The City of Surrey says it will be removing derelict boats from the Nicomekl River this month. The city says boats have been illegally mooring on a narrow section of the river, dumping raw sewage and garbage into the water, and creating hazards for other boaters. The cleanup effort is being conducted in partnership with Transport Canada. Mayor Brenda Locke says the river has many spots where boats can legally drop anchor and there’s no reason for boaters to illegally moor their vessels.

Fifty-three residents from a retirement home in Chase are starting to return home after being evacuated due to a nearby wildfire last month. Interior Health says work has started to bring residents from the Parkside Community back, now that evacuation alerts associated with the Bush Creek East wildfire have been rescinded.
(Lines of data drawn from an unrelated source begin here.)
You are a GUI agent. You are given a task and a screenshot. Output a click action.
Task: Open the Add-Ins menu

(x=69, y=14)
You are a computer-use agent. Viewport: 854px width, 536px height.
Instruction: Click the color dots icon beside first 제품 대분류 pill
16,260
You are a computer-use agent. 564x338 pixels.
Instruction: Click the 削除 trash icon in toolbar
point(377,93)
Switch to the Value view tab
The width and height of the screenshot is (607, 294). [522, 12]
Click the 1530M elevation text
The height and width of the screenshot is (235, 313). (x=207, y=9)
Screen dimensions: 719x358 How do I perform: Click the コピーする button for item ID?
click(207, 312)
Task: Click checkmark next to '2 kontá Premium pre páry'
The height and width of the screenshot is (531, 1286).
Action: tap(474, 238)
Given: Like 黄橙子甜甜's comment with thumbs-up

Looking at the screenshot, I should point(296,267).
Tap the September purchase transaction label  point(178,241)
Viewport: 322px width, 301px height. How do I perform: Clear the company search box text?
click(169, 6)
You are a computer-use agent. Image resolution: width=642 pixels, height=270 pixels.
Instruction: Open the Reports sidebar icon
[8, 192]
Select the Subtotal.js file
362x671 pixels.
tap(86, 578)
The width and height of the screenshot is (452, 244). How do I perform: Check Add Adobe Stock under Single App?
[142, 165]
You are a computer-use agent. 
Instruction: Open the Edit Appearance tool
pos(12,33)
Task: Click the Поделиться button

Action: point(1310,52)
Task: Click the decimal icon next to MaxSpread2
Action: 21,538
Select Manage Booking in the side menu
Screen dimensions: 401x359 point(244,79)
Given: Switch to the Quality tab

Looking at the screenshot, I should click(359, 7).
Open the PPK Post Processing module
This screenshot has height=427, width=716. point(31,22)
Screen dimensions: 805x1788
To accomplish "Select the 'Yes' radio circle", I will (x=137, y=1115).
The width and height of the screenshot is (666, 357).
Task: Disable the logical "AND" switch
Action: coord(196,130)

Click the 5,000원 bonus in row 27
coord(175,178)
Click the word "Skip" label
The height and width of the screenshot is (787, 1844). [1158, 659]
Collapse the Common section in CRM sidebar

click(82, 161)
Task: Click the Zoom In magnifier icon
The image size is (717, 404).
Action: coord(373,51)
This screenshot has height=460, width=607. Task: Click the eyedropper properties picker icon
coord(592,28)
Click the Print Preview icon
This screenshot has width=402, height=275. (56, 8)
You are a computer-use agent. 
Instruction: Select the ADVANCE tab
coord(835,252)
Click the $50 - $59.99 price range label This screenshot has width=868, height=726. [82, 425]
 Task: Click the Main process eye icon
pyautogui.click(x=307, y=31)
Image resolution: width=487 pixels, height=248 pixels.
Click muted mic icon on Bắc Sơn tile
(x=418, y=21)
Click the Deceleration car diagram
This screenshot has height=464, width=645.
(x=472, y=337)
The health authority says the return will occur gradually to ensure appropriate staffing and resources are in place. Interior Health says it proactively relocated nearly 900 people from nine seniors care homes due to the threat of wildfire and seven of those homes have started bringing people back.

A rabbit that hopped the tracks at a downtown Vancouver transit station has been reunited with its owner. Metro Vancouver Transit Police say the bunny — named Mercedes Sprinter — was running loose on Thursday at the Granville SkyTrain station when a passenger picked it up and handed it to officers on patrol. The animal was returned to her owner after officers heard a frantic female passenger asking people if they had seen a rabbit. The owner told the officers the bunny was her emotional support animal.

The Vancouver International Film Festival is returning with its first fully in-cinema festival since 2019. The festival is set to run from September 28th to October 8th and released its schedule Wednesday. The lineup features roughly 140 feature films and 100 shorts, presented on 10 screens at seven Vancouver venues. Tickets go on sale to the public today at noon.